The current position is extremely confused. At various points in the Bill review bodies are set up by statute which have, if not legal force, quasi- legal powers which substitute for previous powers that were actionable in court.

Tonight's attempt to unpick the compromise made in Committee will prove unfortunate. It does not get the Minister off to a particularly good start, although, obviously, we wish him well in the short time that remains to him and his colleagues. This matter will not stand still. The attempt to reverse the process that started in Committee of providing a properly- regulated authority over accountancy, accountancy practices and accountancy standards cannot be held up. The Government's amendment is particularly unfortunate as it does not reflect the spirit of our discussions in Committee. If the Government's amendments are carried tonight, the Bill will be an even bigger mess containing various streams of thought about how to deal with the problem, none of which is carried to a perfect, well- elaborated solution.
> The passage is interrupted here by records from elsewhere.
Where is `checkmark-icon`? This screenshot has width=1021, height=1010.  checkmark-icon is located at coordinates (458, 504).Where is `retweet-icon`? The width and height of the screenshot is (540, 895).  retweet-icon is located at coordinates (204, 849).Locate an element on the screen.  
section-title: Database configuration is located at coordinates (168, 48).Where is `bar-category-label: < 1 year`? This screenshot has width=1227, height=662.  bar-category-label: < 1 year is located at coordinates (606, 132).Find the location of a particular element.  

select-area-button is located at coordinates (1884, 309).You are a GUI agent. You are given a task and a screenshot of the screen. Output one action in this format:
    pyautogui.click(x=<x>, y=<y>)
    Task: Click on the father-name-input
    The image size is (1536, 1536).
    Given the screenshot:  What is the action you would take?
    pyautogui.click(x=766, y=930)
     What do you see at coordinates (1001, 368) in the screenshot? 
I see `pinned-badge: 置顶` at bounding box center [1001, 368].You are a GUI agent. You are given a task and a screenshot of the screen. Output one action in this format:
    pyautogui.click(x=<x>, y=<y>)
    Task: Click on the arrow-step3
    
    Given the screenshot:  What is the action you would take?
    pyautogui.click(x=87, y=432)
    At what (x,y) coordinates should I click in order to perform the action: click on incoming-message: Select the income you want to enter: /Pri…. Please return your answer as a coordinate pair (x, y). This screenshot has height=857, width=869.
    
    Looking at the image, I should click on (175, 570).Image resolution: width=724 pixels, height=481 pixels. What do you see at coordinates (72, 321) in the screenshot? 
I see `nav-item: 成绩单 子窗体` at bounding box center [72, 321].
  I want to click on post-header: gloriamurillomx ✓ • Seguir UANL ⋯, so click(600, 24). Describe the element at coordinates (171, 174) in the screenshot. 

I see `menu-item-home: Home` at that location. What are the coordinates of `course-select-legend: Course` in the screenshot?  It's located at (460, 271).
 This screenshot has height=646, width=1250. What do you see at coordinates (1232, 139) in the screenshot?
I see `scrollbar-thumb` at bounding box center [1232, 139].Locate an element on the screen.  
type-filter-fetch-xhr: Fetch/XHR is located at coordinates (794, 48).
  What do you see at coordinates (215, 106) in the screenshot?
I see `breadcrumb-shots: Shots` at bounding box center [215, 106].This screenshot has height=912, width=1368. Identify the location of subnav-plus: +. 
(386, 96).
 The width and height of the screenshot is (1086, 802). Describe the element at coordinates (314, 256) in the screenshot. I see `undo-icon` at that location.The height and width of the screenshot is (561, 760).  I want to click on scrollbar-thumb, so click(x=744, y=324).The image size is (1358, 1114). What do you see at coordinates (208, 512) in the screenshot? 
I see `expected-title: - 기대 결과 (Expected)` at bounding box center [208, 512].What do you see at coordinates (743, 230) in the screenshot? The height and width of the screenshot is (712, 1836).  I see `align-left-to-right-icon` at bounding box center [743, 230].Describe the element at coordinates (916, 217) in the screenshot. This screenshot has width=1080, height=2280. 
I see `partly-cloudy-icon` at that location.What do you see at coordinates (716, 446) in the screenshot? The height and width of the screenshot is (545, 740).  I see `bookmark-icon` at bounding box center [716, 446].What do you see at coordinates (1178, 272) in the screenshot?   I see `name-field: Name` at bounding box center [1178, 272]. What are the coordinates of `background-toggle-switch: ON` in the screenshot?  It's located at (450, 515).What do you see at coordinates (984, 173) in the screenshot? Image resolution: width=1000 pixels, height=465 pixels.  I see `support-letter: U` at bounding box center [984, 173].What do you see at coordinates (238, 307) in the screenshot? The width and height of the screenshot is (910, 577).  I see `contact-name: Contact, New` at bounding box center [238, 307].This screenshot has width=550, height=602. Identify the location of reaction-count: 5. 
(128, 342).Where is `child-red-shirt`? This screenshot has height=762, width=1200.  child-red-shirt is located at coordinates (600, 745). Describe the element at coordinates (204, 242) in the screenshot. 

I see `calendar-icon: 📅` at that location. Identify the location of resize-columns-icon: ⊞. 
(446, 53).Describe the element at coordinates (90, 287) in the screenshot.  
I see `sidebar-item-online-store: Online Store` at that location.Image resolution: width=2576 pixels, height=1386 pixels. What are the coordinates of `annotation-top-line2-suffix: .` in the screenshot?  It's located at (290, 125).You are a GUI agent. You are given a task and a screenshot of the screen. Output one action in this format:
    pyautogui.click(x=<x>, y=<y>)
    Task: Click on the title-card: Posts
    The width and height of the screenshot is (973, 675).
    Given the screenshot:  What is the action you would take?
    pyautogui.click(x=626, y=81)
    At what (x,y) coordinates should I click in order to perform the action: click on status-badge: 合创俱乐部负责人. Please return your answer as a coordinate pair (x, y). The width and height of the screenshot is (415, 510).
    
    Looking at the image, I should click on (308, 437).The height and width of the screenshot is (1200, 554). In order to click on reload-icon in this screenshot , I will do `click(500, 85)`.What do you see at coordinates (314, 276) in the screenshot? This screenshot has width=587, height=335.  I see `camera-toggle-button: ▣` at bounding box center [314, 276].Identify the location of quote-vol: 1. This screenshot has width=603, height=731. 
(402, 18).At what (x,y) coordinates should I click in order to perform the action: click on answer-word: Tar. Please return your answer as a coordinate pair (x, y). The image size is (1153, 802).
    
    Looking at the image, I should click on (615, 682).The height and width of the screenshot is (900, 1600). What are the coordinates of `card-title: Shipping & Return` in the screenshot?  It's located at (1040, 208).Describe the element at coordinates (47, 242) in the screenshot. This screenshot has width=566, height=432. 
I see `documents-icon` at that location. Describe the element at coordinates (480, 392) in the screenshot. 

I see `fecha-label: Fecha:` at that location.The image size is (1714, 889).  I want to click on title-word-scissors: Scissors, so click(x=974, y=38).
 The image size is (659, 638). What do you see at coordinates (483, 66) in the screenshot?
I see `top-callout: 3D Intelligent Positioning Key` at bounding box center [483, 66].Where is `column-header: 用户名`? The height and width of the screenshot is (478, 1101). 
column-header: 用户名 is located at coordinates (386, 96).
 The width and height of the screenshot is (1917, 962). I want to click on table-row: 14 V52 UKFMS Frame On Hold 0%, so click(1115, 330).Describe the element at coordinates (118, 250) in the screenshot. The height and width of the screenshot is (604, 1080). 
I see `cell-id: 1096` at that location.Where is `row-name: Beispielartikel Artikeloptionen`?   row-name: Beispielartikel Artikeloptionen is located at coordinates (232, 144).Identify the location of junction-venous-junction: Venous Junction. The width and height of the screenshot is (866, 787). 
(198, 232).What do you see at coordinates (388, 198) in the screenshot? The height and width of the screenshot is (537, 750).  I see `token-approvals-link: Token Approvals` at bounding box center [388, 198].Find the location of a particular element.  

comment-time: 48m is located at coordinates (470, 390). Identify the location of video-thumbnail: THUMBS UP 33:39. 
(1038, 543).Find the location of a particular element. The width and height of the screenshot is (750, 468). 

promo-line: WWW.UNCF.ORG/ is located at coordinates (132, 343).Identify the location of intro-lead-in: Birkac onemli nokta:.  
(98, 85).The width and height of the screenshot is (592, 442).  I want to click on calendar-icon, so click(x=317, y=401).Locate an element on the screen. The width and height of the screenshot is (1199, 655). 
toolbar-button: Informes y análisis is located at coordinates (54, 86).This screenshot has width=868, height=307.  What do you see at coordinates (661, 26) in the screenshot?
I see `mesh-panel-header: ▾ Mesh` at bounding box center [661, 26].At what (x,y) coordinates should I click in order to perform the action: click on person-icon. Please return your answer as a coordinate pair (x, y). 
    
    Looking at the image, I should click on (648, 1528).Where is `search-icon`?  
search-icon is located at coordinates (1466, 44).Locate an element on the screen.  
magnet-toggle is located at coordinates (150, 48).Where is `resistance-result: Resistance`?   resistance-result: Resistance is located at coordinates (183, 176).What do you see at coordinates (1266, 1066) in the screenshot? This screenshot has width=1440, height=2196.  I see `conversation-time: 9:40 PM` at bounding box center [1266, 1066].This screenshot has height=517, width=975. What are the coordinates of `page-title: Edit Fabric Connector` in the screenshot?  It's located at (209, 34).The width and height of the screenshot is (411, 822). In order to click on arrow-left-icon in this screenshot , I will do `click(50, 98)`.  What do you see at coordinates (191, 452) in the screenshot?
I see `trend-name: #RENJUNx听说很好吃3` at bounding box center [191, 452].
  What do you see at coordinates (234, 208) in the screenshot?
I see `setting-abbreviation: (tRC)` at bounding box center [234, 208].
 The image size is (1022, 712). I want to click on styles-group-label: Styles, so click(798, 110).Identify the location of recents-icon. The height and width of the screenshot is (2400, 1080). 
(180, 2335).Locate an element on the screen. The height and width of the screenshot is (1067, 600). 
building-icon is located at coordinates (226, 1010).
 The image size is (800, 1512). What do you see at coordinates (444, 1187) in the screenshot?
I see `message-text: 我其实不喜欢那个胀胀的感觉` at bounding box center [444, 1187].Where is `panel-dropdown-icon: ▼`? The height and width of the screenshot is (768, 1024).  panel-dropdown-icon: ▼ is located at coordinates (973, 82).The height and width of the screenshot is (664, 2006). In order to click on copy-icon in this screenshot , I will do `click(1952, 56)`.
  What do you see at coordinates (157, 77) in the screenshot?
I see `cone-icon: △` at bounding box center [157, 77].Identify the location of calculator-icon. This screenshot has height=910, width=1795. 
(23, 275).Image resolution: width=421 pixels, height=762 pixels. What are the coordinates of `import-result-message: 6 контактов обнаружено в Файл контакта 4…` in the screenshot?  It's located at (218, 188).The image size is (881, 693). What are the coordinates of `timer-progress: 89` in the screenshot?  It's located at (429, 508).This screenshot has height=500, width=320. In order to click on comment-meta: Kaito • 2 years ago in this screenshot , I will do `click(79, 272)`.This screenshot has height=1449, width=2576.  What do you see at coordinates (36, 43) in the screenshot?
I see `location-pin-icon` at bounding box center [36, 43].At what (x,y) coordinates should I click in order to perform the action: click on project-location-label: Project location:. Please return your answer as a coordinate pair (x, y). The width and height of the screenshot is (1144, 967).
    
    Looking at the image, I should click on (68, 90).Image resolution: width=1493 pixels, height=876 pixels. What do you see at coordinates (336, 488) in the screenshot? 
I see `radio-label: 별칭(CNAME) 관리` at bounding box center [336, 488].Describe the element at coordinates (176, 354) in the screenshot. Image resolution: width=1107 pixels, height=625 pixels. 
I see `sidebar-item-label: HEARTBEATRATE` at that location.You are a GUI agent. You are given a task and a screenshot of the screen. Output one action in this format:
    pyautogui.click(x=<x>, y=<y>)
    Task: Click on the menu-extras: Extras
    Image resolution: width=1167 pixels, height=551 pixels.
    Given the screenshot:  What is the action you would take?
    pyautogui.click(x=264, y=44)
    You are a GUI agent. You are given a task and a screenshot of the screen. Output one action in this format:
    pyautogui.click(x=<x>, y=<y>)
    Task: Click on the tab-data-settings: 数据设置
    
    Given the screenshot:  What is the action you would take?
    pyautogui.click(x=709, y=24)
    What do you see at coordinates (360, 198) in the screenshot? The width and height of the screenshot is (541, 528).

It is a great regret that the Government have chosen to unpick the work carried out in Committee. I do not believe that their attempts to hold up the irresistible movement towards proper regulation of accountancy and accounting standards will be effective, and in a very short time we shall be back here discussing precisely the same problems with a further trail of incidents such as the one to which my hon. Friend the Member for Bolsover (Mr. Skinner) referred tonight, and we shall have to consider the matter again. It would have been far better and wiser if the Minister had rolled with the punch and reflected the consensus of the Committee by accepting the amendments that were passed with the support of Conservative and Opposition Members. To attempt to unpick the compromise that was achieved in Committee is to retreat on something that ultimately will prove unstoppable.